* [Input data]:
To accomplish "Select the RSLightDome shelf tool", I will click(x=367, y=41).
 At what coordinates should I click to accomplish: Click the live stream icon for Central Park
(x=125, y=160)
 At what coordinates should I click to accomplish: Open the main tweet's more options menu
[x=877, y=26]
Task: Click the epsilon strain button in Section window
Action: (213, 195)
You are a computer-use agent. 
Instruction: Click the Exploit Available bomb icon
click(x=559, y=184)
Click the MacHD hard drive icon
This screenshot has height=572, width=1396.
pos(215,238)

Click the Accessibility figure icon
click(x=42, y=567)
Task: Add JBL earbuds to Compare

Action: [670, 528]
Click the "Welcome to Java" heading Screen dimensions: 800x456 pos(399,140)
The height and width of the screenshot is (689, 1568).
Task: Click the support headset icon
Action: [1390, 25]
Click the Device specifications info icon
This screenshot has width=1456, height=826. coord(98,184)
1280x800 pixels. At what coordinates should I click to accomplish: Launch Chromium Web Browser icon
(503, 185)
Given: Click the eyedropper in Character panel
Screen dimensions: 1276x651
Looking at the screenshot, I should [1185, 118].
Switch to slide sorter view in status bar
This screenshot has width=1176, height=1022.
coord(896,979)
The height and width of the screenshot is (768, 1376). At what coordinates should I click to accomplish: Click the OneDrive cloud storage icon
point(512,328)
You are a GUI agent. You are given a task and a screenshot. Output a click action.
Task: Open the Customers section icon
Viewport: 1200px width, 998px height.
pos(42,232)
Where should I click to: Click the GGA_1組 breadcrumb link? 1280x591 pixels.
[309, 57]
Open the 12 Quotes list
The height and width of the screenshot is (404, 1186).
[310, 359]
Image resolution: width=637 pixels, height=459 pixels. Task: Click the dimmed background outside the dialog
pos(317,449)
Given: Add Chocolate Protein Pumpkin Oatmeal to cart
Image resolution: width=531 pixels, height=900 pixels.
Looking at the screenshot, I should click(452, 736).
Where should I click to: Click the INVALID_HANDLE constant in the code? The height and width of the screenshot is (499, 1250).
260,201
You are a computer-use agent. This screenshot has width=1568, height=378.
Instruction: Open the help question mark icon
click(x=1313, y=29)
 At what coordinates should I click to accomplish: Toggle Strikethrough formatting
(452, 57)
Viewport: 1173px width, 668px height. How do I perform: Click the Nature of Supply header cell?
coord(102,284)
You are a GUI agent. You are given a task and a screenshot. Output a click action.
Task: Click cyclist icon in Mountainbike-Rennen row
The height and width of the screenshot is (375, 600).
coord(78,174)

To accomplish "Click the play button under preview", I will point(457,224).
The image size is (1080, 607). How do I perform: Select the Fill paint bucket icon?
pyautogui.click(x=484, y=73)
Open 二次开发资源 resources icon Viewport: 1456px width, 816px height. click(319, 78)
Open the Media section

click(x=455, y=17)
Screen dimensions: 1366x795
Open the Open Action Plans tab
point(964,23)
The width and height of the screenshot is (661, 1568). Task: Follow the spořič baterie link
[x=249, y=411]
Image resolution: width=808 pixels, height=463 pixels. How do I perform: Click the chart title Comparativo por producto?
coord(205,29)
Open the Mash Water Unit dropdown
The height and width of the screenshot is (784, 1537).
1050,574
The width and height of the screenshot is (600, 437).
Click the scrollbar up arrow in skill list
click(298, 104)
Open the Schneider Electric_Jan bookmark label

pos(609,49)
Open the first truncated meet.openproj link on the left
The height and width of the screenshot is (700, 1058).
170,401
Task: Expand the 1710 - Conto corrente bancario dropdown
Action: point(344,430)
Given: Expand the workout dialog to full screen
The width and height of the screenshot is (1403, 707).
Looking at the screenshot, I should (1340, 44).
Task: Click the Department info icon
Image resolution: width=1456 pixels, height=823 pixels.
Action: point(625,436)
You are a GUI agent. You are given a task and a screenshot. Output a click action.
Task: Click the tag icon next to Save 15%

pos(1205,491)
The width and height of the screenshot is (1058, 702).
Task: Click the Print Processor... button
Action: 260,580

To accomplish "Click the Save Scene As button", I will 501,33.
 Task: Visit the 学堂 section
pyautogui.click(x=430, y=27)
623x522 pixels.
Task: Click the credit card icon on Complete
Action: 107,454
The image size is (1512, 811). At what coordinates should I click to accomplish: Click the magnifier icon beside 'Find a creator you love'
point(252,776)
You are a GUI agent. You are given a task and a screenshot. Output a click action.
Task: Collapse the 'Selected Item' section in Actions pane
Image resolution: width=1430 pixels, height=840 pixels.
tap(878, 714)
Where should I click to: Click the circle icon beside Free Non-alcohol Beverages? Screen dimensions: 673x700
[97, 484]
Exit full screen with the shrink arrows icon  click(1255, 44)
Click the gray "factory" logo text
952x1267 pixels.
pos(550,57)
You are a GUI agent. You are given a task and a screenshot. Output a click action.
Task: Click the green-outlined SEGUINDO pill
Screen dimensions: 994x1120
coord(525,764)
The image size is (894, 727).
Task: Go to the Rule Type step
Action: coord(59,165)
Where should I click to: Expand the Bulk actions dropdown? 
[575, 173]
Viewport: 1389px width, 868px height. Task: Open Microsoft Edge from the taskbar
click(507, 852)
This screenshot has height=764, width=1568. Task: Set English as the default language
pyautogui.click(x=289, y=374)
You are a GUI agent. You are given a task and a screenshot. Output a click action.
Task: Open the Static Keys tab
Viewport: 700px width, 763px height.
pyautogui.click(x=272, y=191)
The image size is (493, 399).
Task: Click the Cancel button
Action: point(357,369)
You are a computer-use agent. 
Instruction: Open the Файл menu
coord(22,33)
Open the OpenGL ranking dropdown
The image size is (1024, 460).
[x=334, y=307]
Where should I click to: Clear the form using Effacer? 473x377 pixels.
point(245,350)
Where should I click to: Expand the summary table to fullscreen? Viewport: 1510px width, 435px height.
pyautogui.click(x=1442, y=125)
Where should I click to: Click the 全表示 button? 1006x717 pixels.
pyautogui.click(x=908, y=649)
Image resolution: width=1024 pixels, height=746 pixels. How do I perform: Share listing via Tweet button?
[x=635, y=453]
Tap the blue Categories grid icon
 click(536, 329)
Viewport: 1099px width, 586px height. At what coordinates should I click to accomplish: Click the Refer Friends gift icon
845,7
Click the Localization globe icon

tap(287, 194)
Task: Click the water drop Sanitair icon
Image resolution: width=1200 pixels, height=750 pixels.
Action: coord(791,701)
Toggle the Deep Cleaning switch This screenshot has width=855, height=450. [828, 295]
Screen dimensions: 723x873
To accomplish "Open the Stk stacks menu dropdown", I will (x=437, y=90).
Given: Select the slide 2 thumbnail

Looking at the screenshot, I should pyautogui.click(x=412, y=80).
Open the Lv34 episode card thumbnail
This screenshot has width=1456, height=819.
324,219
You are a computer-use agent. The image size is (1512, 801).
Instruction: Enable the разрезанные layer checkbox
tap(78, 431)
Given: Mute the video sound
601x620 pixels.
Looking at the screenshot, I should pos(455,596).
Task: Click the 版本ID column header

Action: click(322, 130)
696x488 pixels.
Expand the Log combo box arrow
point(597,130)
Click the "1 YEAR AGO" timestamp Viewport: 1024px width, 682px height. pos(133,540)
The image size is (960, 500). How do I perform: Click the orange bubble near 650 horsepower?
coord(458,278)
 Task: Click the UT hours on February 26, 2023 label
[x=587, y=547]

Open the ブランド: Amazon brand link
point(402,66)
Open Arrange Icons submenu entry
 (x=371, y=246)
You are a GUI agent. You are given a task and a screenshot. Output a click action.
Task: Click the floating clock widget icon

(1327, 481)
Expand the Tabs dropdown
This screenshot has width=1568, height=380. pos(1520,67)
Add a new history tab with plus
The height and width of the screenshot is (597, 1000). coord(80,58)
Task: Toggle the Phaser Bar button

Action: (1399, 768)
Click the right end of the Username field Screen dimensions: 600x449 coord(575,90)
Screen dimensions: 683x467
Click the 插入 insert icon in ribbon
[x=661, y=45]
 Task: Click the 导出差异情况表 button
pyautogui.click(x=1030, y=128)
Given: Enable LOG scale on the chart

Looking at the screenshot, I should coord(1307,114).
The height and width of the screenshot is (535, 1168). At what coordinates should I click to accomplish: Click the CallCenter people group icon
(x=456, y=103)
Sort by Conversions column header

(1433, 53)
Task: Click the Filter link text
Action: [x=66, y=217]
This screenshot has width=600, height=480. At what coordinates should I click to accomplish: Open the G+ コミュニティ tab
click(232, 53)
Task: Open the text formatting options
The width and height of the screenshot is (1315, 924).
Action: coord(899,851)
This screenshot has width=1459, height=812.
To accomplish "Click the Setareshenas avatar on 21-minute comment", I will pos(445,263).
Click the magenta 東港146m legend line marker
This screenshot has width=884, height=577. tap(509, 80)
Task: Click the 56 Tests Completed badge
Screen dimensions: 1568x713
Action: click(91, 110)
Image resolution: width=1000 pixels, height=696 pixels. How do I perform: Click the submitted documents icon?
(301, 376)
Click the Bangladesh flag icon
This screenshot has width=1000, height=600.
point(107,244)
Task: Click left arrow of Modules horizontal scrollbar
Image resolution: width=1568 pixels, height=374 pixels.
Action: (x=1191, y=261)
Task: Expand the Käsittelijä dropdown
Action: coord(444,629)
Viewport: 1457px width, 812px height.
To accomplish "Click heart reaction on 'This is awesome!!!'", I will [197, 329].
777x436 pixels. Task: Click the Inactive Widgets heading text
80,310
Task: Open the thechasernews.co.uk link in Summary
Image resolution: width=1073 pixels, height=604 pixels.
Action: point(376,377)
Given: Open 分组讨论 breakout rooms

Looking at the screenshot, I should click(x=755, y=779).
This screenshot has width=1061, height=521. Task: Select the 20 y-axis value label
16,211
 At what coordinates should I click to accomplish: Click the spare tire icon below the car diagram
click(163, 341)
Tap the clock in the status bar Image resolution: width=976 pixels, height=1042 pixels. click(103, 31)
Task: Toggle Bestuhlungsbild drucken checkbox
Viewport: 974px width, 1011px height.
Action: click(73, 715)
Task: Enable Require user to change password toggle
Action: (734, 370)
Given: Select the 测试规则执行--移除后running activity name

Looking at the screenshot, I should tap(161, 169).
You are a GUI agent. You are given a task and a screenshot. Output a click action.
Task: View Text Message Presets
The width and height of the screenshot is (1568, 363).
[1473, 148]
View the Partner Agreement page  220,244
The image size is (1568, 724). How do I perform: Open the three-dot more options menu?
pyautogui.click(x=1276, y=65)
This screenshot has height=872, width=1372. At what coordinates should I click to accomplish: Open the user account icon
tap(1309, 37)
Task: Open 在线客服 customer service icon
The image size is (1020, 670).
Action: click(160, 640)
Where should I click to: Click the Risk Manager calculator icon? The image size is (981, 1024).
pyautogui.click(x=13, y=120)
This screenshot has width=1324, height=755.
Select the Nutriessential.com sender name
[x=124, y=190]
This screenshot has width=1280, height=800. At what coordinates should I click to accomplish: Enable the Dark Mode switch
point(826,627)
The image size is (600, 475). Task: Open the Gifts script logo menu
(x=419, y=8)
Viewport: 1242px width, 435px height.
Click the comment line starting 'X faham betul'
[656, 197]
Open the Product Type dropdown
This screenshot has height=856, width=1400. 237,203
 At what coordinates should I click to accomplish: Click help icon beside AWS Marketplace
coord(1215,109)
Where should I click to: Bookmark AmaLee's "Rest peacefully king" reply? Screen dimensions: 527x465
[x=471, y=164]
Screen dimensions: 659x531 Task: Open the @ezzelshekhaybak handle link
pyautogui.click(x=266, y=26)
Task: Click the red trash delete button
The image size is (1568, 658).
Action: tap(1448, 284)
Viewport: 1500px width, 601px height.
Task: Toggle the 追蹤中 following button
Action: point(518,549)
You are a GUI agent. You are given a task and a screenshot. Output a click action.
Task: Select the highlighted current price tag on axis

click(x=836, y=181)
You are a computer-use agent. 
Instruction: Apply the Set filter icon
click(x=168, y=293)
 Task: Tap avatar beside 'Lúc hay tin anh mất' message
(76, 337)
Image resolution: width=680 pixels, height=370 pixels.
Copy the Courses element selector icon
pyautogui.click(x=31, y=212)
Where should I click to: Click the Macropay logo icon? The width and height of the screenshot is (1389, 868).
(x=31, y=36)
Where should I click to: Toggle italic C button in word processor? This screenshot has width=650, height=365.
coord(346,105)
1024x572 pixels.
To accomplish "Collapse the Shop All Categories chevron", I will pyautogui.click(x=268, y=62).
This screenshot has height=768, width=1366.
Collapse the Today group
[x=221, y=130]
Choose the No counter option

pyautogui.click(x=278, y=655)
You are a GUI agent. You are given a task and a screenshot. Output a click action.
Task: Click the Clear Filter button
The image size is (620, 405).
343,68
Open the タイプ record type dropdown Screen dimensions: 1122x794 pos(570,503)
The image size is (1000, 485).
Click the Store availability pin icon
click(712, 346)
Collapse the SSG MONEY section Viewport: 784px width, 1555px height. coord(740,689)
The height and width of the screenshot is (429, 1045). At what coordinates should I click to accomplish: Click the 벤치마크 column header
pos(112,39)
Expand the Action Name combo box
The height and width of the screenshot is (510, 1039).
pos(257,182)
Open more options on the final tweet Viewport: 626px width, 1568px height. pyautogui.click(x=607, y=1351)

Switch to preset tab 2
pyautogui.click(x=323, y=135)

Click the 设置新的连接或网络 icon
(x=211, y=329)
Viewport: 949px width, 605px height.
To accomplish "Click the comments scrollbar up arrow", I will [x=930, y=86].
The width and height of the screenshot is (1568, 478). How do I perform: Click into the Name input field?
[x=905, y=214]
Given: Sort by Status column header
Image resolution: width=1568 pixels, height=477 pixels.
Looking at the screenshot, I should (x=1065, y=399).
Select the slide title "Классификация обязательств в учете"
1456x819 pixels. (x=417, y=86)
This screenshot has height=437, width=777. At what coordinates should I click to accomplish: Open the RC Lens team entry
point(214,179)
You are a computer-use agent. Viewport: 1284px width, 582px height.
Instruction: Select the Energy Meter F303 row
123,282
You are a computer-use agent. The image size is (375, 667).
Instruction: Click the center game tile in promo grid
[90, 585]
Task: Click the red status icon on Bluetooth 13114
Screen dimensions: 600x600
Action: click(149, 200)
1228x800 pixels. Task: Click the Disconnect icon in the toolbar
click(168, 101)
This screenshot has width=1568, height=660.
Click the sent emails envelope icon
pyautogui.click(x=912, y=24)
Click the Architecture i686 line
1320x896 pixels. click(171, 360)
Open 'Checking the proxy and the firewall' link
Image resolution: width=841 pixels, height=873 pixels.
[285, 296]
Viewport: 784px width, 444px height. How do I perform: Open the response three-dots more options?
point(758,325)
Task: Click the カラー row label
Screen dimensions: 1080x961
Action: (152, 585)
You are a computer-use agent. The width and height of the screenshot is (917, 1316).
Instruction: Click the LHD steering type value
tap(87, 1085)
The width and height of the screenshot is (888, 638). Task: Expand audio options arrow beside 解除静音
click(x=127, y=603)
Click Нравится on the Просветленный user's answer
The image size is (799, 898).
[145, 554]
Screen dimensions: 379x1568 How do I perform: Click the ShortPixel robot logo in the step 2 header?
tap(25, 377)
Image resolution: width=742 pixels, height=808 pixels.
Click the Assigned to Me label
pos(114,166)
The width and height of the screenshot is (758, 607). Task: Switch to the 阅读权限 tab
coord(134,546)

* [Task goal]: Your response should be the exact lines running from the one with "Screen dimensions: 600x600" to the final line of the material above.

* [Task result]:
Screen dimensions: 600x600
Action: click(149, 200)
1228x800 pixels. Task: Click the Disconnect icon in the toolbar
click(168, 101)
This screenshot has width=1568, height=660.
Click the sent emails envelope icon
pyautogui.click(x=912, y=24)
Click the Architecture i686 line
1320x896 pixels. click(171, 360)
Open 'Checking the proxy and the firewall' link
Image resolution: width=841 pixels, height=873 pixels.
[285, 296]
Viewport: 784px width, 444px height. How do I perform: Open the response three-dots more options?
point(758,325)
Task: Click the カラー row label
Screen dimensions: 1080x961
Action: (152, 585)
You are a computer-use agent. The width and height of the screenshot is (917, 1316).
Instruction: Click the LHD steering type value
tap(87, 1085)
The width and height of the screenshot is (888, 638). Task: Expand audio options arrow beside 解除静音
click(x=127, y=603)
Click Нравится on the Просветленный user's answer
The image size is (799, 898).
[145, 554]
Screen dimensions: 379x1568 How do I perform: Click the ShortPixel robot logo in the step 2 header?
tap(25, 377)
Image resolution: width=742 pixels, height=808 pixels.
Click the Assigned to Me label
pos(114,166)
The width and height of the screenshot is (758, 607). Task: Switch to the 阅读权限 tab
coord(134,546)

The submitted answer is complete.